Seldom has the Lobby’s power been as clearly demonstrated as in its
ability to suppress the awful truth that on June 8, 1967, during the
Six Day War:
Israel deliberately attacked the intelligence collection ship USS
Liberty, in full awareness it was a U.S. Navy ship, and did its best
to sink it and leave no survivors;
The Israelis would have succeeded had they not broken off the attack
upon learning, from an intercepted message, that the commander of the
U.S. 6th Fleet had launched carrier fighters to the scene; and
By that time 34 of the Liberty’s crew had been killed and over 170
wounded.
Scores of intelligence analysts and senior officials have known this
for years. That virtually all of them have kept a forty-year
frightened silence is testament to the widespread fear of touching
this live wire. Even more telling is the fact that the National
Security Agency apparently has destroyed voice tapes and transcripts
heard and seen by many intelligence analysts, material that shows
beyond doubt that the Israelis knew exactly what they were doing.
The Ugly Truth
But the truth will out-eventually. All it took in this case was for a
courageous journalist (of the endangered species kind) to listen to
the surviving crew and do a little basic research, not shrinking from
naming war crimes and not letting senior U.S. officials, from the
president on down, off the hook for suppressing-even destroying-
damning evidence from intercepted Israeli communications.

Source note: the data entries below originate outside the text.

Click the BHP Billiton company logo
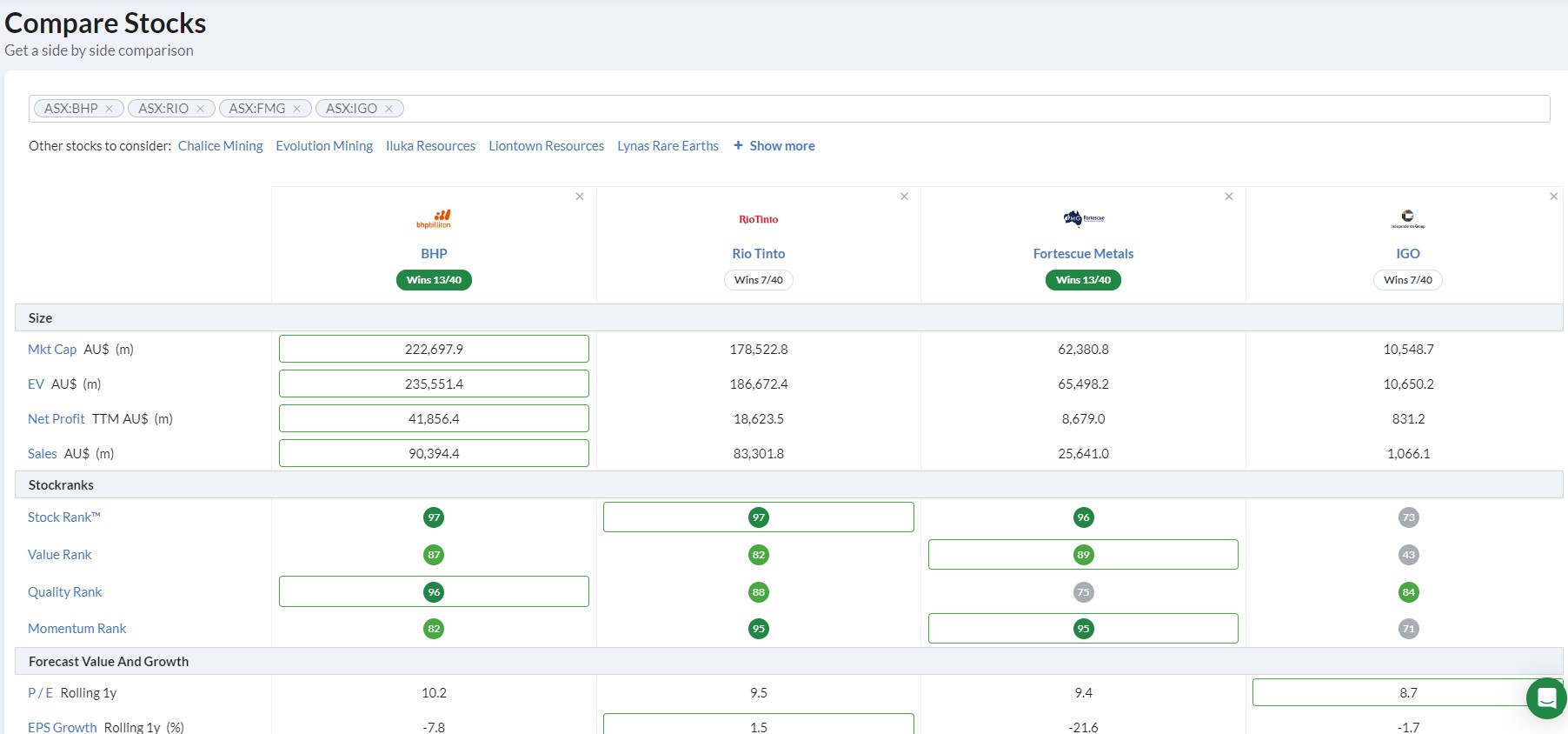Screen dimensions: 1568x734 tap(434, 218)
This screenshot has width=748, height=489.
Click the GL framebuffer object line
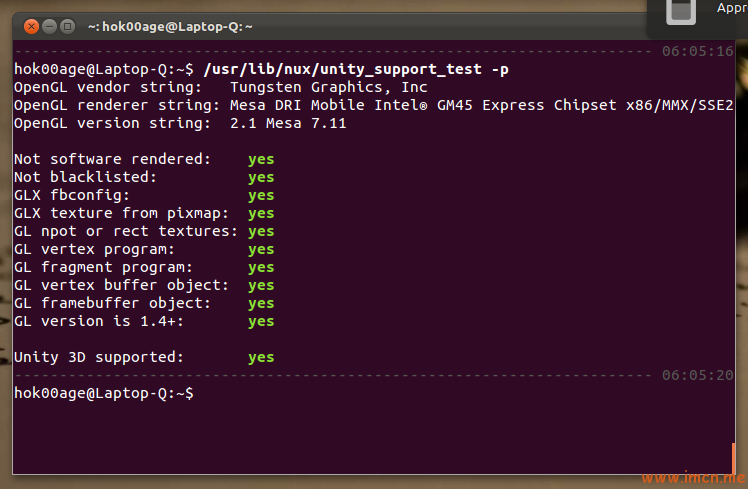coord(144,303)

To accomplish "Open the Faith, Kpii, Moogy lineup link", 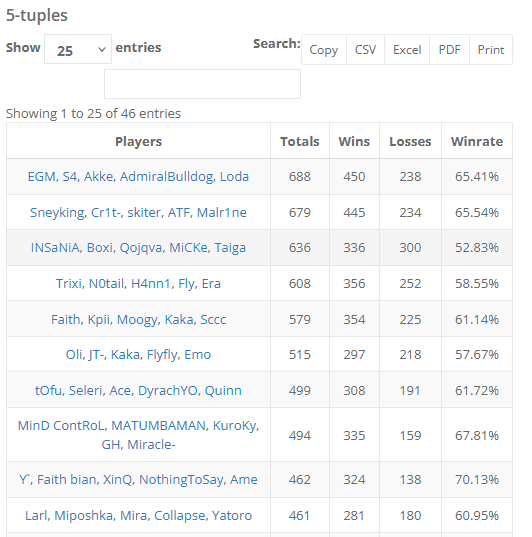I will pyautogui.click(x=138, y=320).
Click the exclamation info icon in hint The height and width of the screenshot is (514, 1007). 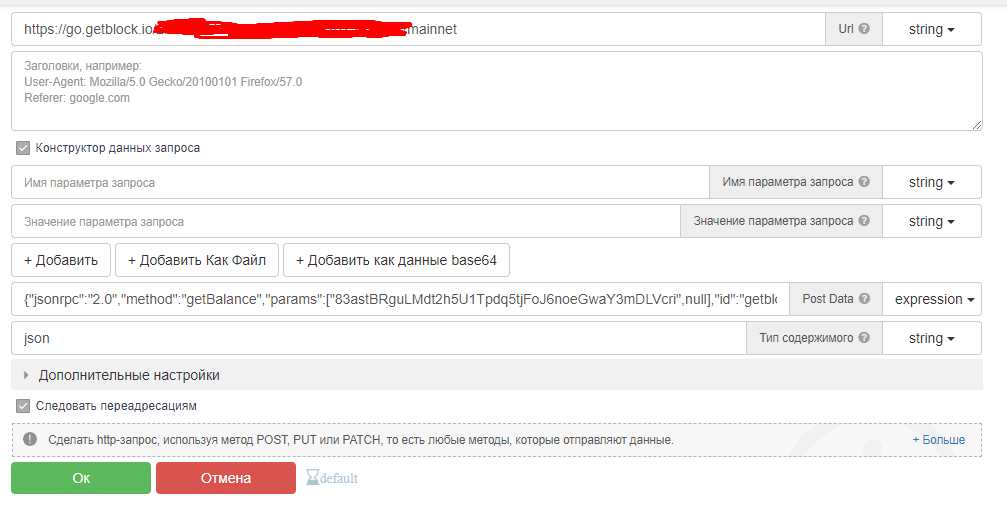point(30,440)
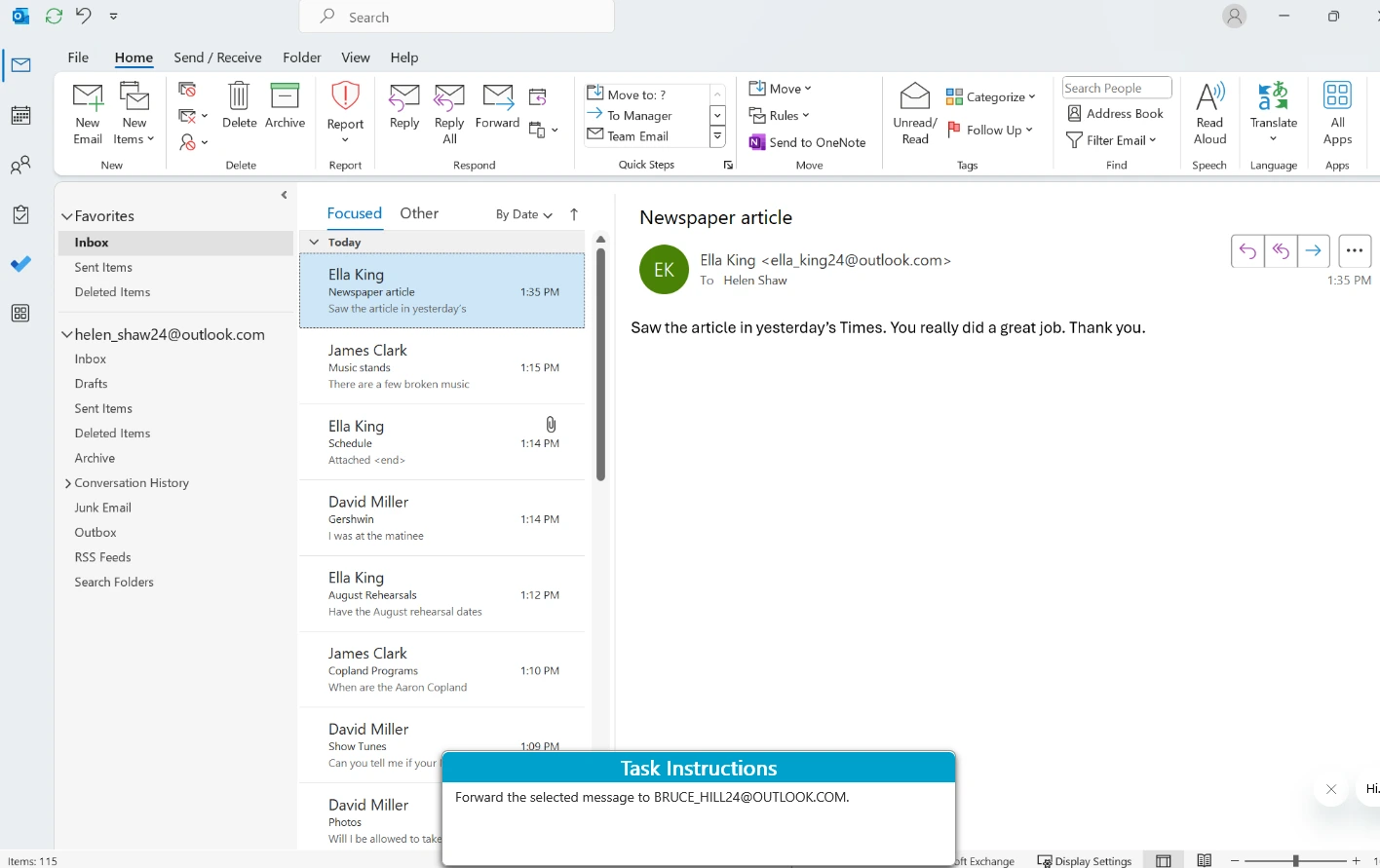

The mainstream media have now published an exposé based largely on
interviews with those most intimately involved. A lengthy article by
Pulitzer Prize winning investigative reporter John Crewdson appeared
in the Chicago Tribune and Baltimore Sun on Oct. 2 titled “New
revelations in attack on American spy ship.” To the subtitle goes the
prize for understatement of the year: “Veterans, documents suggest
U.S., Israel didn’t tell full story of deadly 1967 incident.”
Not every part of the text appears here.